Saturday, December 4, 2021

That Which Reminds Us

 




And when He had given thanks, He broke it and said, "Take, eat; this is My body which is broken for you; do this in remembrance of Me" 

1 Corinthians 11: 24 NKJV 


Those little sticky notes are a good thing.  Many times, half of my day is looking at these little reminders to remind me what not to forget.  Sooner or later, however, I need to tear down all of those reminders in order to make space for a new batch of what not to forget.  And the cycle continues.  I was thinking the other day of our lives in Christianity and how we have those little reminders of things we need to remember.  Consider the cross for example.  For thousands of years the cross has been a symbol of Christianity.  You see a cross on the side of the road, and you immediately know that a church must be nearby.  I always found this a bit disconcerting.  Consider if you were Jesus (yes, as believers of Christ in us we proclaim that we are, in essence, Jesus), would you desire to memorialize your own death?  I don't believe that the symbol of the cross is meant to remind us of Jesus as much as what was done to Him.  When we gaze upon that cross in the church sanctuary, and we do well to recall the insults, the scourging and the nails in his flesh.  Yes, the cross is a reminder for us, but only if we see it in the right context.  The early followers of Jesus viewed the cross with fear.  Good thing to, because most of the time the Roman authorities were looking to put more followers of Jesus on more crosses.  It was the job of men like Saul (yes, the same Damascus Road experience Saul) to seek out and punish these followers of Jesus {Acts 9:1}.  As a result of this, I don't see the cross as a good symbol of Christianity.  Of course, the man-made Christian religion has developed plenty of symbols through the years.  Unfortunately, for someone who has been in the church for quite a while, these symbols are hard to see and have become commonplace.  

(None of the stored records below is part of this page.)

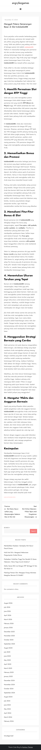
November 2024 (9, 684)
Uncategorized (10, 497)
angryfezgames (20, 3)
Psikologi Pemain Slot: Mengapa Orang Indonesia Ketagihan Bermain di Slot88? (20, 574)
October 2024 (8, 689)
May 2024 (7, 709)
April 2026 (7, 615)
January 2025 (8, 676)
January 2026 (8, 627)
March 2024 (8, 717)
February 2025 (9, 672)
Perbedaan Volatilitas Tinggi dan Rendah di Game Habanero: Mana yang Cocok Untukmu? (20, 560)
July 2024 (7, 701)
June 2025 (7, 656)
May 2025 (7, 660)
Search (7, 528)
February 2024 (9, 721)
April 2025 (7, 664)
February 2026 (9, 623)
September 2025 (9, 644)
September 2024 (9, 693)
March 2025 (8, 668)
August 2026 (8, 603)
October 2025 (8, 640)
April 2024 (7, 713)
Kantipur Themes (27, 747)
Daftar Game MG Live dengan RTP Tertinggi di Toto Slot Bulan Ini (20, 567)
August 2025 (8, 648)
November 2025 (9, 636)
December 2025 (9, 632)
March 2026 (8, 619)
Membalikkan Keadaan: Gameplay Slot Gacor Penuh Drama (18, 547)
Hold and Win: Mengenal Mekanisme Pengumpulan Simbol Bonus (16, 553)
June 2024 (7, 705)
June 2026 (7, 611)
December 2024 (9, 680)
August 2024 (8, 697)
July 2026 (7, 607)
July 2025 (7, 652)
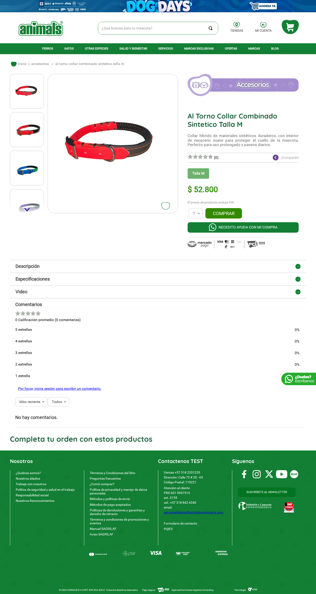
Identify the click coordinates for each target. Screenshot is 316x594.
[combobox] (158, 28)
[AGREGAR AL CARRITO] (223, 213)
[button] (271, 157)
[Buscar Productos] (211, 28)
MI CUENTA (263, 30)
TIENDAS (236, 30)
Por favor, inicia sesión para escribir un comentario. (59, 388)
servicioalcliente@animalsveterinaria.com (193, 512)
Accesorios (40, 64)
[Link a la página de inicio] (19, 64)
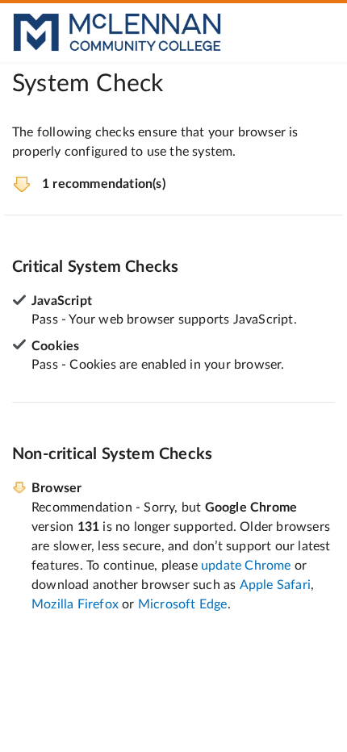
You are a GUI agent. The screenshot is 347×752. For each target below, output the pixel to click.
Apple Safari (275, 585)
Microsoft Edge (183, 604)
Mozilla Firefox (75, 604)
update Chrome (246, 565)
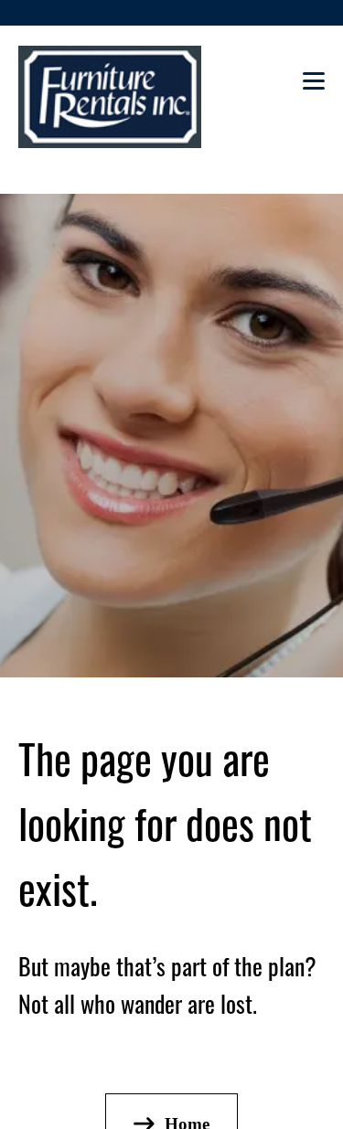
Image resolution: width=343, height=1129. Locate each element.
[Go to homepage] (109, 97)
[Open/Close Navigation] (314, 86)
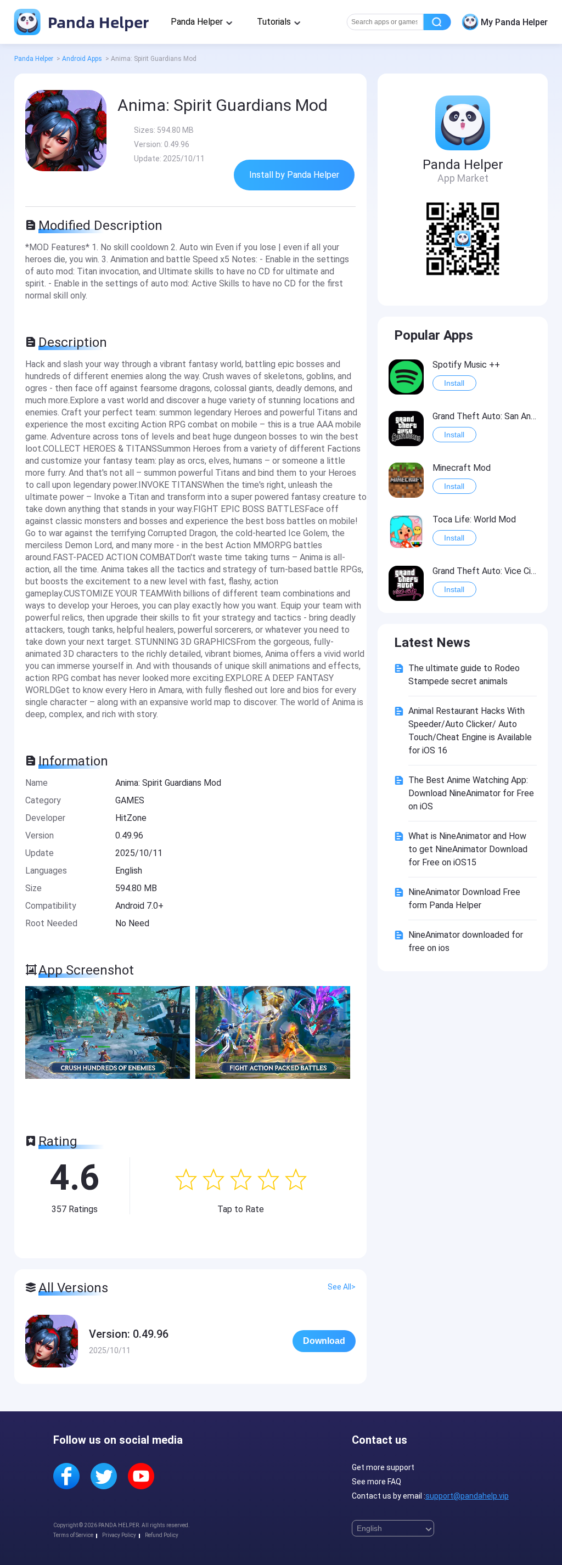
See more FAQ (376, 1481)
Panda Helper (96, 21)
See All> (342, 1286)
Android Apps (82, 59)
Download (324, 1341)
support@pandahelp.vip (467, 1495)
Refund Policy (161, 1535)
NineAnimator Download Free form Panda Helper (464, 898)
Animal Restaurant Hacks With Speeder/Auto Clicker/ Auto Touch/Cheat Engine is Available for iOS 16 (470, 731)
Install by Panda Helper (294, 175)
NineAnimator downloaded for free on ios (465, 941)
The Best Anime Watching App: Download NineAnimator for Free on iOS (471, 793)
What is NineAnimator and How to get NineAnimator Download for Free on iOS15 (467, 849)
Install (454, 383)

Among whom also we all once conducted ourselves in the lusts of our flesh, fulfilling the desires of the flesh and of the mind, and were by nature children of wrath, just as the others.  But God, who is rich in mercy, because of His great love with which He loved us, even when we were dead in our trespasses, made us alive together with Christ (by grace you have been saved).

Ephesians 2: 3 - 5 NKJV 


More than a few of the symbols of Christianity are disguised as the rituals we follow.  The holy communion, the offering (although I question this tradition) and baptism just to name a few.  Now, I know that I will catch some flack over any criticism of these seemingly Godly traditions, but it's ok.  I ask you only to look upon yourself and your own knowing of what it is that reminds you of Jesus.  For myself, I am reminded of Jesus whenever I think of that man I used to be.  That man who stood outside a strip club one night with the sudden knowing that I didn't belong there after all.  That is what reminds me of Jesus.  The fact that He first loved me in spite of myself {1 John 4:19}.  I don't need the symbol of a cross to remind me of Him.  I will go a step further and say that when we reduce our memory of Christ to that of a symbol, we lose the relationship we could have had with Him.  The apostle Paul didn't need a cross to remind him of that which Jesus had done in his life.  How He saved him from a life of persecuting Jesus to a life of speaking to His love and grace.  So intimate was Paul's relationship with Christ that he spoke to how his old man had been replaced by Jesus Himself {Galatians 2:20}.  For Paul, he lived only through Christ in him.  We do well to realize that despite all of the symbols and rituals, it is Jesus who never changes {Hebrews 13:8}.